____ DATASET EXTRACT

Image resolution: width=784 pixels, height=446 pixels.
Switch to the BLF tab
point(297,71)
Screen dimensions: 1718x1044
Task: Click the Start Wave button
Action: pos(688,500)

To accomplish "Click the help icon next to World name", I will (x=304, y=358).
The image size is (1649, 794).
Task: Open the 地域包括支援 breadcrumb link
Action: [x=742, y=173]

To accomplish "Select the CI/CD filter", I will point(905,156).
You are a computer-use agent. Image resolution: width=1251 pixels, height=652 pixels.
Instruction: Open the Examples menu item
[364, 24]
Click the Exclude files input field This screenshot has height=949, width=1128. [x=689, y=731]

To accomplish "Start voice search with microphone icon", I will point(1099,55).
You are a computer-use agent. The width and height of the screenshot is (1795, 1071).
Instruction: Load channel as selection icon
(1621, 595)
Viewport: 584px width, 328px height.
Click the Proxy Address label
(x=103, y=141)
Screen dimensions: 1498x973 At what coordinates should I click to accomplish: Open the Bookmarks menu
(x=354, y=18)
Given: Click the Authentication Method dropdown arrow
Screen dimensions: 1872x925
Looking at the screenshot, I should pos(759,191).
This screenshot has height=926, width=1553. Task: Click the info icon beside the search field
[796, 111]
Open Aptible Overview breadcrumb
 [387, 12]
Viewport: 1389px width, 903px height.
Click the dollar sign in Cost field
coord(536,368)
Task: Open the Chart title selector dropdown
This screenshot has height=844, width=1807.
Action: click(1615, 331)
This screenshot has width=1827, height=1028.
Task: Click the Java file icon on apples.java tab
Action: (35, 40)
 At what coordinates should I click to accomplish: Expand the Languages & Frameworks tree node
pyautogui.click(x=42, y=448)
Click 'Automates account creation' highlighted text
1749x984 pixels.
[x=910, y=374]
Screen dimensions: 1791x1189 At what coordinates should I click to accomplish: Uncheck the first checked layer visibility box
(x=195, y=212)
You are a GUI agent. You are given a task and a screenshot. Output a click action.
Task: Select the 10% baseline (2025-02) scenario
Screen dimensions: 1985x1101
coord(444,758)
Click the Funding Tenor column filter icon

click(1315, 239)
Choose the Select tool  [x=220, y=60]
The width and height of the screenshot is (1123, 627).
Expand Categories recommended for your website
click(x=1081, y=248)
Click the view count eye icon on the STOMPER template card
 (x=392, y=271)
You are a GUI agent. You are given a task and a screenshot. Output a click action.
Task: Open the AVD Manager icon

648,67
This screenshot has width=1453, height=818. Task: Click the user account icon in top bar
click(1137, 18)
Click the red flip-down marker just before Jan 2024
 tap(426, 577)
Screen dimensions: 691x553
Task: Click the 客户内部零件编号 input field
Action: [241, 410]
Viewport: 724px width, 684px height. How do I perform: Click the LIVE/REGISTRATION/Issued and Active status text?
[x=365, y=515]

________

◆ EXERCISE INSTRUCTIONS
Return the records in full. Omit nothing.

◆ ANSWER SPACE
Image resolution: width=784 pixels, height=446 pixels.
Switch to the BLF tab
point(297,71)
Screen dimensions: 1718x1044
Task: Click the Start Wave button
Action: pos(688,500)

To accomplish "Click the help icon next to World name", I will (x=304, y=358).
The image size is (1649, 794).
Task: Open the 地域包括支援 breadcrumb link
Action: [x=742, y=173]

To accomplish "Select the CI/CD filter", I will point(905,156).
You are a computer-use agent. Image resolution: width=1251 pixels, height=652 pixels.
Instruction: Open the Examples menu item
[364, 24]
Click the Exclude files input field This screenshot has height=949, width=1128. [x=689, y=731]

To accomplish "Start voice search with microphone icon", I will point(1099,55).
You are a computer-use agent. The width and height of the screenshot is (1795, 1071).
Instruction: Load channel as selection icon
(1621, 595)
Viewport: 584px width, 328px height.
Click the Proxy Address label
(x=103, y=141)
Screen dimensions: 1498x973 At what coordinates should I click to accomplish: Open the Bookmarks menu
(x=354, y=18)
Given: Click the Authentication Method dropdown arrow
Screen dimensions: 1872x925
Looking at the screenshot, I should pos(759,191).
This screenshot has height=926, width=1553. Task: Click the info icon beside the search field
[796, 111]
Open Aptible Overview breadcrumb
 [387, 12]
Viewport: 1389px width, 903px height.
Click the dollar sign in Cost field
coord(536,368)
Task: Open the Chart title selector dropdown
This screenshot has height=844, width=1807.
Action: click(1615, 331)
This screenshot has width=1827, height=1028.
Task: Click the Java file icon on apples.java tab
Action: (35, 40)
 At what coordinates should I click to accomplish: Expand the Languages & Frameworks tree node
pyautogui.click(x=42, y=448)
Click 'Automates account creation' highlighted text
1749x984 pixels.
[x=910, y=374]
Screen dimensions: 1791x1189 At what coordinates should I click to accomplish: Uncheck the first checked layer visibility box
(x=195, y=212)
You are a GUI agent. You are given a task and a screenshot. Output a click action.
Task: Select the 10% baseline (2025-02) scenario
Screen dimensions: 1985x1101
coord(444,758)
Click the Funding Tenor column filter icon

click(1315, 239)
Choose the Select tool  [x=220, y=60]
The width and height of the screenshot is (1123, 627).
Expand Categories recommended for your website
click(x=1081, y=248)
Click the view count eye icon on the STOMPER template card
 (x=392, y=271)
You are a GUI agent. You are given a task and a screenshot. Output a click action.
Task: Open the AVD Manager icon

648,67
This screenshot has width=1453, height=818. Task: Click the user account icon in top bar
click(1137, 18)
Click the red flip-down marker just before Jan 2024
 tap(426, 577)
Screen dimensions: 691x553
Task: Click the 客户内部零件编号 input field
Action: [241, 410]
Viewport: 724px width, 684px height. How do I perform: Click the LIVE/REGISTRATION/Issued and Active status text?
[x=365, y=515]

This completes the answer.